The search was apparently connected with the Apple iPhone 4G prototype that Gizmodo obtained and posted images, video, and teardown analysis of last week.
In a letter to the detective on the case, Gaby Darbyshare, COO of Gizmodo's parent, Gawker Media, states "-- under both state and federal law, a search warrant may not be validly issued to confiscate the property of a journalist." She goes on to site section 1524(g) of the CA Penal Code.
While Darbyshire is indeed correct about that penal code, her interpretation isn't necessarily correct if Jason Chen and/or Gizmodo are themselves being investigated for theft, according to CA Penal Code Section 485, which states:
One who finds lost property under circumstances which give him knowledge of or means of inquiry as to the true owner, and who appropriates such property to his own use, or to the use of another person not entitled thereto, without first making reasonable and just efforts to find the owner and to restore the property to him, is guilty of theft.So, if Gizmodo's original story, implausible as it was, is true, that Apple engineer Gray Powell lost the phone in a bar, and the person who found it knew enough to sell it to Gizmodo for $5K, then it would appear that the finder and Chen/Gizmodo may have indeed gone afoul of the law, journalists or not.
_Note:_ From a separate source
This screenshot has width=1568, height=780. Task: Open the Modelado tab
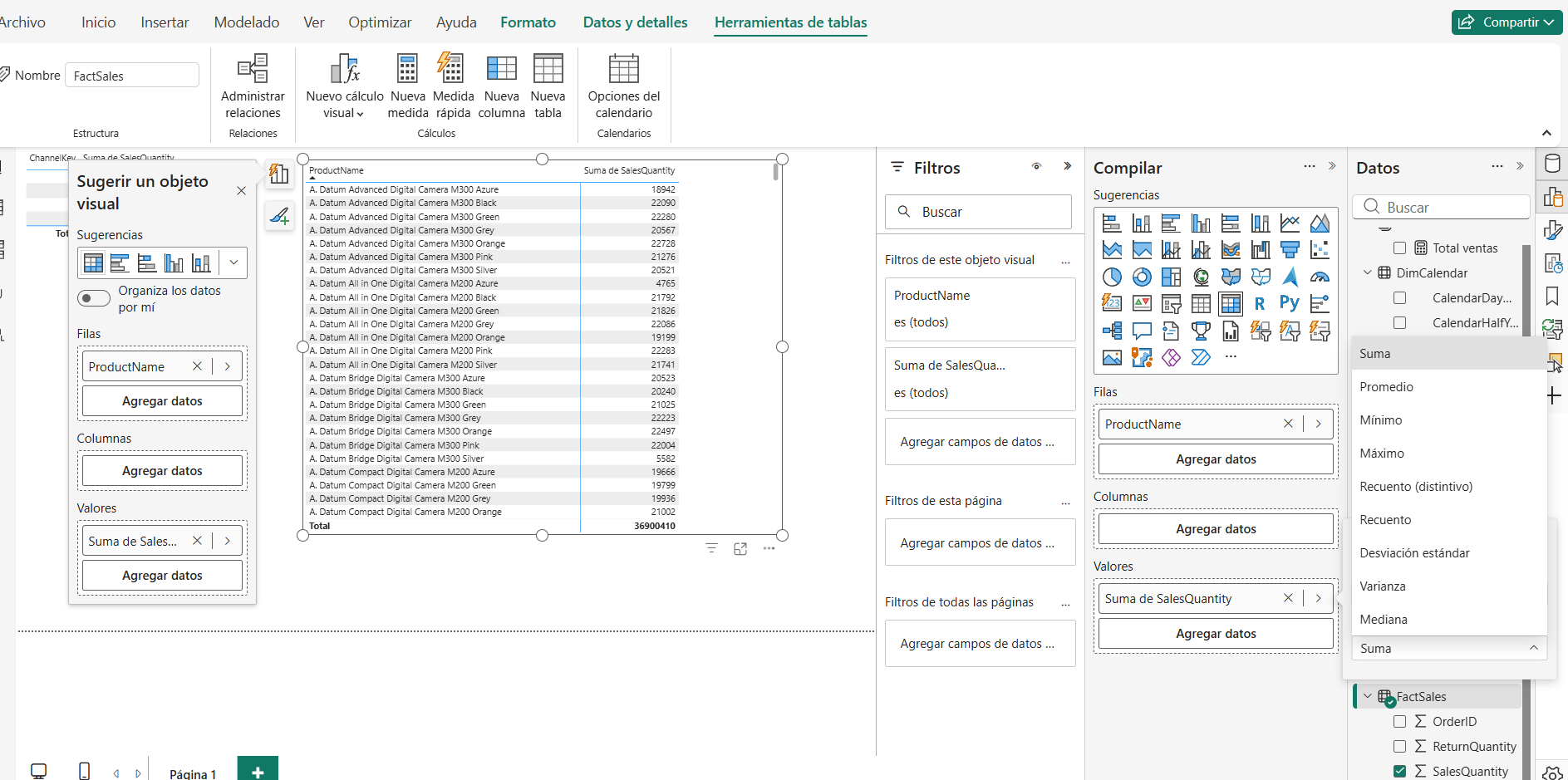[x=247, y=22]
On the other hand, if the district attorney doesn't intend to charge Chen or Gizmodo, then the search may very well be illegal. There's quite a bit of blogospheric debate going on about all this, but it seems pretty clear to me.
The only thing that still bugs me is that Apple let that prototype out of their sight long enough for Powell to leave it in a bar, and that the whole thing wasn't an Apple PR stunt, as I originally thought. Hard to believe. But you can bet that Jason Chen and Gizmodo are hating CA Penal Code Section 485 right about now.